__TASK BRIEF__
Each line of the data that includes "logo" must be copied.

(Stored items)
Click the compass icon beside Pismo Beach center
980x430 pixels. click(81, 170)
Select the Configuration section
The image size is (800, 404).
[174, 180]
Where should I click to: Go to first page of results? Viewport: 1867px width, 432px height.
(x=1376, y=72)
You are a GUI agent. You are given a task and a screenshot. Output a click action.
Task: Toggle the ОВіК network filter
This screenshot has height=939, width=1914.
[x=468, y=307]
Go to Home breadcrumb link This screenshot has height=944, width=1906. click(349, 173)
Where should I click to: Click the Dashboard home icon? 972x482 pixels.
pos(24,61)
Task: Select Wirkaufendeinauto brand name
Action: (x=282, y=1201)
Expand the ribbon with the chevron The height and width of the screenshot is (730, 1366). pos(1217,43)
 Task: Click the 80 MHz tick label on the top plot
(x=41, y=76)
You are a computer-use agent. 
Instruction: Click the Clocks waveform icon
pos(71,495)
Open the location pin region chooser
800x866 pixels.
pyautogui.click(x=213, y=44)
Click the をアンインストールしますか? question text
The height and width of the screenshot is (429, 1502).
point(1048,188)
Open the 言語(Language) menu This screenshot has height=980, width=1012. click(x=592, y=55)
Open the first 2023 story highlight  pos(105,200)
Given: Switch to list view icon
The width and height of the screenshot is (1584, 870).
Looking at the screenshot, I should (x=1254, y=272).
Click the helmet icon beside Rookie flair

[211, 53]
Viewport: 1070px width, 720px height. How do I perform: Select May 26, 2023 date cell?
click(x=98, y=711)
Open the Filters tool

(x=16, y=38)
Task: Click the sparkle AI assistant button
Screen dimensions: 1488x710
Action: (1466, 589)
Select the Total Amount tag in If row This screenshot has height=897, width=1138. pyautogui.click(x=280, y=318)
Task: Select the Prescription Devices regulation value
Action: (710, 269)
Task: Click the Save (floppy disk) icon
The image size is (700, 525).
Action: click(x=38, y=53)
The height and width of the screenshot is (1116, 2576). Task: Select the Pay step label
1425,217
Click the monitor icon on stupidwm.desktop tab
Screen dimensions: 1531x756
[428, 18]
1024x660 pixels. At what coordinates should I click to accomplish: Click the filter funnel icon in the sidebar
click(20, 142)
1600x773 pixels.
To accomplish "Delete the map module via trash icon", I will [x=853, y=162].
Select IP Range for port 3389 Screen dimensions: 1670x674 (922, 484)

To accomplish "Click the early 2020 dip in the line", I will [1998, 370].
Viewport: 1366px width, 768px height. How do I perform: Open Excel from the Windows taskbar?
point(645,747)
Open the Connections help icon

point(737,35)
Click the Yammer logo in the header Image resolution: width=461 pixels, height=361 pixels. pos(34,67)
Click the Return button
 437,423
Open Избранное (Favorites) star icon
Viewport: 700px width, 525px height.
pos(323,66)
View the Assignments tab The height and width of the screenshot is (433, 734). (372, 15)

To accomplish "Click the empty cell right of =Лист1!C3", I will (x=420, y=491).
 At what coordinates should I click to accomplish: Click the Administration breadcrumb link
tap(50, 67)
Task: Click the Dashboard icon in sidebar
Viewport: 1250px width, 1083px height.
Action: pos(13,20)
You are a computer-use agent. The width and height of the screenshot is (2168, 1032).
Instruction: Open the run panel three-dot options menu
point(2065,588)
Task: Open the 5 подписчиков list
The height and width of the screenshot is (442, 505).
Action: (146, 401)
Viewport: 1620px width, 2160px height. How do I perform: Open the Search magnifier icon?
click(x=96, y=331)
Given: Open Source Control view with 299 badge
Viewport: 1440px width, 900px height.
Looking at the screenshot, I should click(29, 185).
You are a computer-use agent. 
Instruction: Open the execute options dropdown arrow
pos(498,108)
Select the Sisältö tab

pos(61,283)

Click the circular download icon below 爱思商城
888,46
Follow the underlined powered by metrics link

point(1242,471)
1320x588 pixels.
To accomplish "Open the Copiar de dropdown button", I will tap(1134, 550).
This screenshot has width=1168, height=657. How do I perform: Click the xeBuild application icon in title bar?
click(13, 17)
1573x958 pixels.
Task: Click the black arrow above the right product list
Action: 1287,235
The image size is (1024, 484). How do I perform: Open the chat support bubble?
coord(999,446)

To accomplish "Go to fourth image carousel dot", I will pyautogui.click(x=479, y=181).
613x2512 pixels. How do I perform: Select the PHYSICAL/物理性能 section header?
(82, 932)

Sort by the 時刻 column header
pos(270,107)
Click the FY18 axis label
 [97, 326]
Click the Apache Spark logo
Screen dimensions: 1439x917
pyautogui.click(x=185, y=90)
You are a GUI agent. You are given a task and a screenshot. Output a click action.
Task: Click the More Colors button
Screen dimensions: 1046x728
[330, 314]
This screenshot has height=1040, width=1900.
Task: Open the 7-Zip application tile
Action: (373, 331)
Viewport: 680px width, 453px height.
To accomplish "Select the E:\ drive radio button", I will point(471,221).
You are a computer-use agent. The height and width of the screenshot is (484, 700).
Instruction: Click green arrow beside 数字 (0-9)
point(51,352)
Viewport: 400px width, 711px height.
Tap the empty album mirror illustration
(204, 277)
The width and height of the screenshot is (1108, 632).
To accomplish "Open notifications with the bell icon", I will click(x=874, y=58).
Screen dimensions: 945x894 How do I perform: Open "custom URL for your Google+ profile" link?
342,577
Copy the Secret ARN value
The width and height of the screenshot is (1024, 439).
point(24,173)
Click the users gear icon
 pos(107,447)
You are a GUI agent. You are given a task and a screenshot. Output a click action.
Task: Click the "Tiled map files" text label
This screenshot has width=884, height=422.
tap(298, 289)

__ANSWER BOX__
Click the Yammer logo in the header Image resolution: width=461 pixels, height=361 pixels. pos(34,67)
Click the Apache Spark logo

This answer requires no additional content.